Nathalie Loiseau, de la fabrique du fascisme à celle du conformisme

Konferenzdiskussion zur `ZUKUNFT DER EU` By: Bundesministerium für Europa, Integration und Äußeres - CC BY 2.0

Nathalie Loiseau est passée d’un engagement de jeunesse très à droite à celui conformiste de la classe bureaucratique française.

Par Frédéric Mas.

L’information tourne en boucle sur les réseaux sociaux depuis quelques jours. La tête de liste LREM aux Européennes, Nathalie Loiseau, aurait été candidate pendant ses années d’études à sciences po, c’est-à-dire il y a 35 ans, pour un syndicat étudiant notoirement lié à l’extrême-droite la plus radicale. Certains s’indignent, d’autres se moquent.

Les premiers estiment que les idées de jeunesse de madame Loiseau forment une tache indélébile sur son C.V1. Celle-ci invalide d’office ses engagements postérieurs et ceux à venir, parce que c’est certain, en 35 ans, on ne change pas.

Les autres, plus raisonnablement, pointent la vacuité de la communication macronienne, qui souhaitait contenir le débat sur les élections européennes dans les limites du clivage progressisme contre conservatisme(s), avec dans le beau rôle européiste LREM et dans celui des méchants à peu près tout le reste du spectre politique.

Progressisme en toc ?

Le progressisme survendu par la communication politique de LREM se présentait aussi comme celui naturel des experts et des élites. Jusqu’à présent, Nathalie Loiseau cochait toutes cases de la « narration » proposée, comme disent les spin doctors dans le monde anglo-américain. Jusqu’à la caricature. Plus proche d’Angela Merkel que d’Eva Braun, elle incarnait à la perfection cette haute fonction publique qui dirige le pays depuis plus de 40 ans sans une once d’auto-critique ou d’imagination, et qui assigne à l’engagement politique un rôle essentiellement cosmétique.

C’est que les grandes écoles, sciences-po et surtout l’ENA ne fabriquent pas seulement des élites politiques et administratives.

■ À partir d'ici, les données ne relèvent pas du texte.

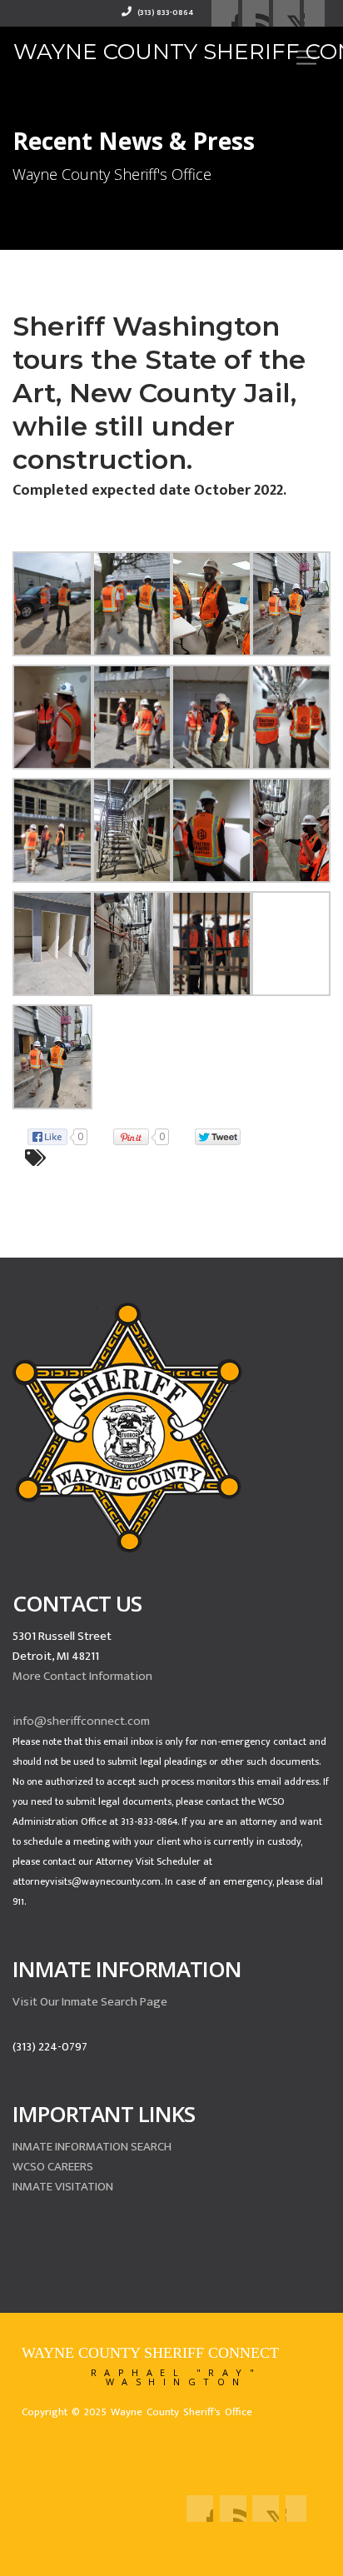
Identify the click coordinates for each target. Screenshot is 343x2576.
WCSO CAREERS (52, 2166)
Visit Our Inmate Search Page (89, 2001)
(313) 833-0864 (164, 12)
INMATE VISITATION (62, 2186)
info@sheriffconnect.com (81, 1721)
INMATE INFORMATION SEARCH (92, 2146)
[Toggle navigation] (306, 57)
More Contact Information (82, 1676)
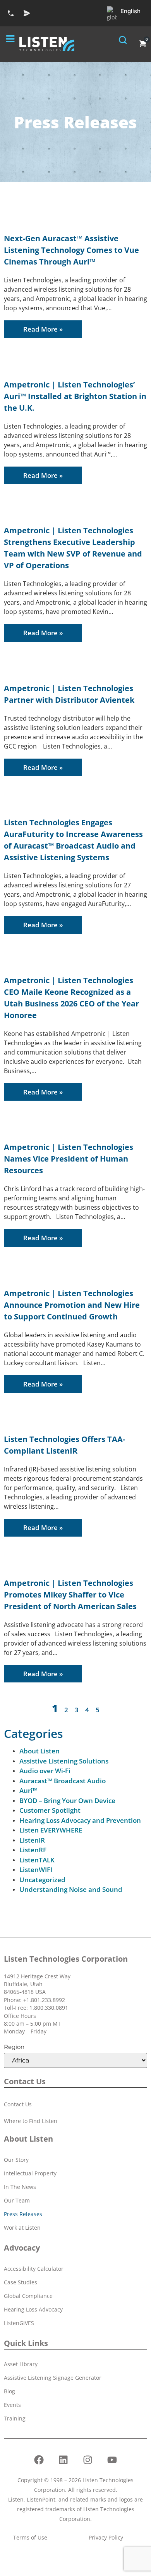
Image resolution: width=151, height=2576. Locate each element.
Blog (9, 2391)
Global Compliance (28, 2295)
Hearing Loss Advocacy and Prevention (80, 1820)
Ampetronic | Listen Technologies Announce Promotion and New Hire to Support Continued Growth (72, 1305)
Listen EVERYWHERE (50, 1830)
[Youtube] (112, 2459)
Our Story (16, 2159)
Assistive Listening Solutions (63, 1761)
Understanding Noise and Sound (70, 1889)
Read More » (43, 329)
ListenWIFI (35, 1869)
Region (14, 2047)
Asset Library (21, 2364)
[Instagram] (88, 2459)
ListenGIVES (19, 2323)
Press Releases (23, 2214)
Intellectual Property (30, 2173)
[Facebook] (39, 2459)
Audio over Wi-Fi (44, 1770)
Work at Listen (22, 2227)
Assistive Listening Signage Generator (52, 2377)
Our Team (17, 2200)
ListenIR (32, 1840)
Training (15, 2418)
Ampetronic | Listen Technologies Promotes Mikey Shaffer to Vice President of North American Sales (70, 1594)
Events (12, 2404)
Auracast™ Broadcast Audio (62, 1780)
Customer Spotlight (50, 1810)
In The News (20, 2186)
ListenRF (32, 1849)
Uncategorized (42, 1879)
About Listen (39, 1750)
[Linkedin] (63, 2459)
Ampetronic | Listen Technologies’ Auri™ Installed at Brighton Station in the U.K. (75, 396)
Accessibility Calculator (33, 2268)
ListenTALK (37, 1859)
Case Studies (20, 2282)
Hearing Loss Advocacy (33, 2309)
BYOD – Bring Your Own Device (67, 1800)
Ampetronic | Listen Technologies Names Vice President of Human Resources (68, 1159)
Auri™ (28, 1790)
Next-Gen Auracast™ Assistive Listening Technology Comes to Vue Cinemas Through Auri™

Elles tendent aussi à formater les esprits pour les rendre aptes à diriger le pays, c’est-à-dire une énorme machine politico-administrative à la culture monarchique devenue au fil des ans un maquis bureaucratique impénétrable pour le commun des mortels.

De la colonisation de la politique par la haute fonction publique a résulté 40 ans de politique social-démocrate, qu’elle soit portée par les partis de gauche ou les partis de droite. Qu’il s’agisse de réformer le droit du travail, de relancer l’emploi ou de combattre la délinquance, rien n’échappe au formatage de la classe intermédiaire bureaucratique qui limite le cercle de la raison à celui de la formation qu’elle a reçue en école : rien ne peut se faire en dehors de l’État et de sa bureaucratie qui connaît tout mieux que tout le monde.

La langue de la technocratie

Il est tout à fait probable que madame Loiseau, en subissant ce formatage, ait abandonné ses convictions de jeunesse pour adopter la langue de la technocratie, c’est-à-dire celle d’une expertise qui prétend se hisser en dehors du marigot politique des intérêts particuliers.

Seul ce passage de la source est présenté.